== Tarefa ==
No texto sobre o Festival Nova, porque é que Shoval pede à rapariga em pânico que não chore? Explique em uma a três frases.

== Texto selecionado ==
Reclassificar o solo

A Música da Morte

Voz aos Escritores

2024-10-25 às 06h00

Joana Páris Rito Joana Páris Rito

A sete de Outubro de 2023, quatro mil jovens reúnem-se no Festival Nova, em Israel. Celebram o amor, a liberdade, a natureza, a amizade. Bebem e dançam ao som da música, deslumbrados no romper da aurora anunciadora de um novo dia. Para muitos, será o último. Maya, Itay, Shoval, Tomer, Racheli, Michal, Noam, Gali e Amit sobreviveram. Às seis da manhã ouvem-se os primeiros estrondos. Os jovens continuam a dançar ingénua e despreocupadamente, os fragores seriam foguetes ou fogos-de-artifício que engrandeciam a festa. A vedação que os separa da Faixa de Gaza não pode ser atravessada e a Cúpula de Ferro protege-os das habituais agressões externas. A música cessa. Sobre eles, mais de oitenta mísseis rasgam os céus matinais Alerta vermelho, alerta vermelho, a segurança do evento pede que saiam do festival, ali não há abrigos, procurem abrigos. Maya e Itay mandam uma mensagem ao pai: há um bombardeamento, estamos bem. Nessa madrugada, centenas de elementos do Hamas invadem Israel por terra, mar e ar. No afogadilho da fuga, milhares de automóveis entopem as estradas. Os terroristas correm na direcção dos carros, disparam, Alá é grande, gritos, fumo, pó, tiros, cadáveres, jovens esvaídos. Gali e Amit abandonam os carros, voltam ao recinto do festival. Rapazes e raparigas escondem-se sob o palco e em contentores, elas refugiam-se numa das casas-de-banho portáteis.

Os tiros prosseguem, bandos de jovens correm, os atingidos tombam na terra seca, matadores em pick-ups e motorizadas metralham a multidão indefesa. Gali e Amit deitam-se no chão da casa-de-banho portátil, as balas zumbem sobre os corpos que tremem de pavor, os estampidos sincronizam as suas orações e as falas em árabe dos invasores. Grupos de foragidos ocultam-se entre os pequenos arbustos do descampado, uns choram, outros dizem, Isto não é real, isto não é verdade. As rajadas das metralhadoras prosseguem, ratara tatá, ratara tatá, ratara tatá, terríveis, intermináveis, uma rapariga entra em pânico, Shoval abraça-a, pede-lhe, Não chores, podem ouvir-nos, não chores, logo, logo chegará o exército. Michal não consegue correr mais, o medo e a fuga desenfreada roubam-lhe o ar, implora a um carro que a leve. Nele seguem apinhadas vinte pessoas, Michal pendura-se na janela, suplica. Maya filma o massacre, a brutalidade dos terroristas no vozear de ódio e no arremessar de corpos, liga ao pai, pede socorro, Estamos a ser chacinados, pai, estão a matar-nos, pai, amo-te, pai. Os terroristas acercam-se. São milhares armados e enfurecidos. Os jovens vêem-se obrigados a sair dos arbustos. Michal é baleada numa perna. A seu lado, jaz um rapaz moribundo.

== Dados fornecidos ==
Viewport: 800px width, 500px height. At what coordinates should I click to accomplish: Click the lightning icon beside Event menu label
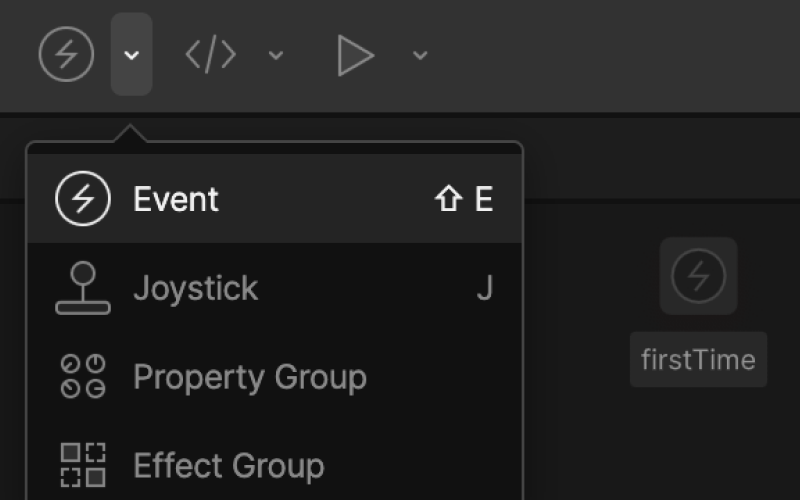(83, 198)
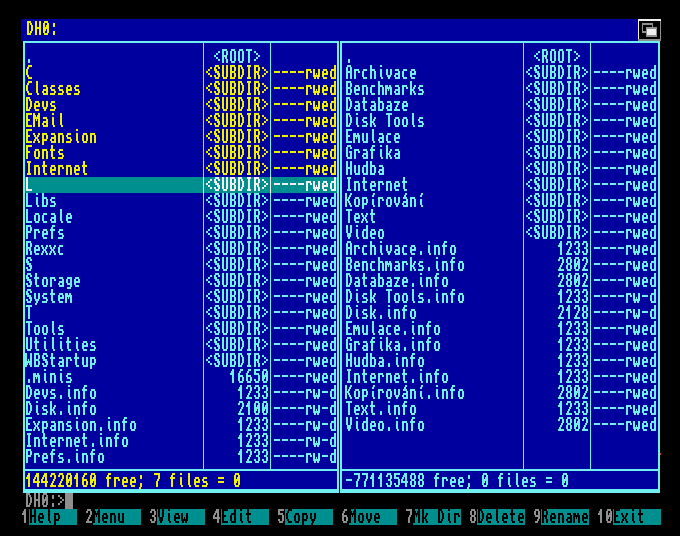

== Resposta ==
Shoval pede-lhe que não chore porque os terroristas podem ouvi-los. Ao mesmo tempo, tenta acalmá-la dizendo que o exército chegará em breve.